Make the copy match the entries below exactly, with no pictures carried over.

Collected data
Segment Open
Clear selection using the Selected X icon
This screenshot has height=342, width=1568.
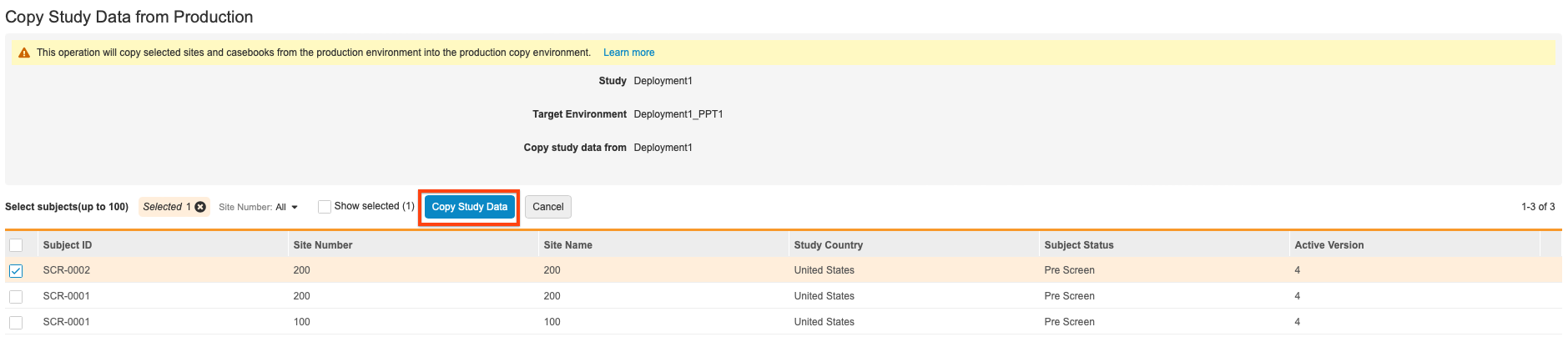click(200, 207)
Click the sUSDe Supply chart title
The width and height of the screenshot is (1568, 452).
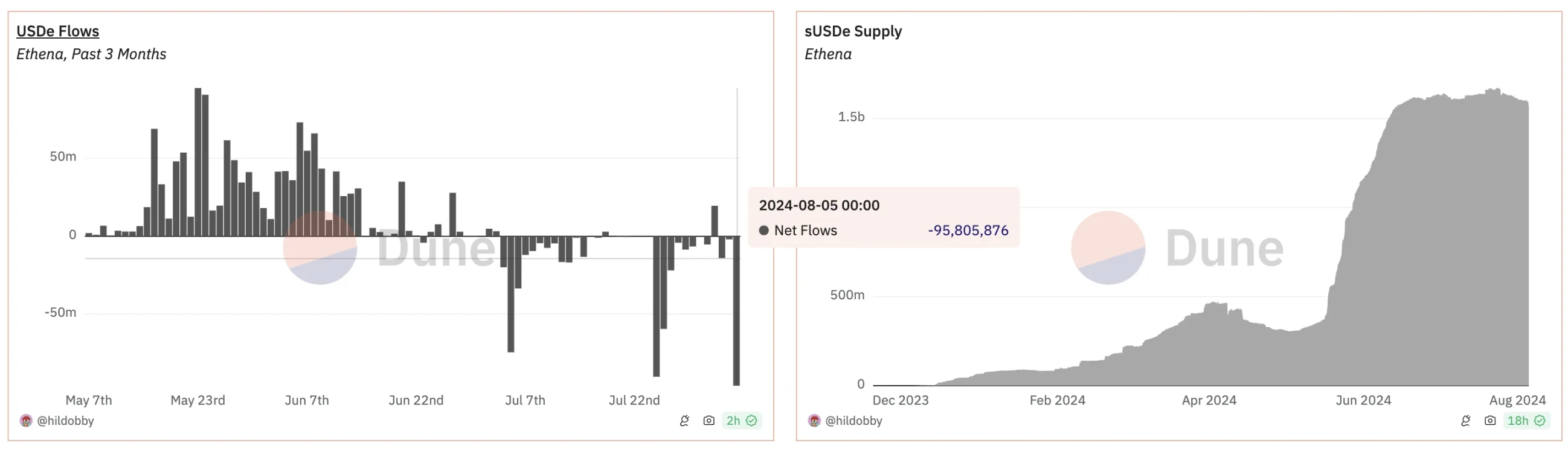[853, 31]
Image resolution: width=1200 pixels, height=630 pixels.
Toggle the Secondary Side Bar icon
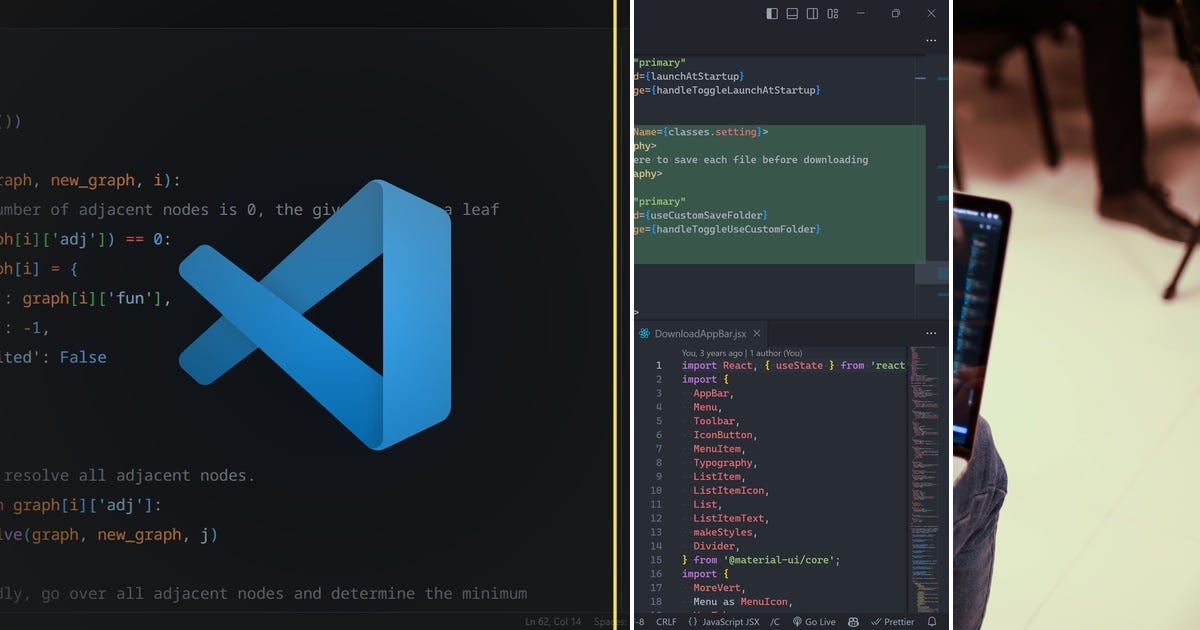pyautogui.click(x=812, y=14)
Segment Closed
### Final answer:
Clear selection using the Selected X icon
This screenshot has height=342, width=1568.
click(200, 207)
Click the sUSDe Supply chart title
The width and height of the screenshot is (1568, 452).
[853, 31]
Image resolution: width=1200 pixels, height=630 pixels.
Toggle the Secondary Side Bar icon
pyautogui.click(x=812, y=14)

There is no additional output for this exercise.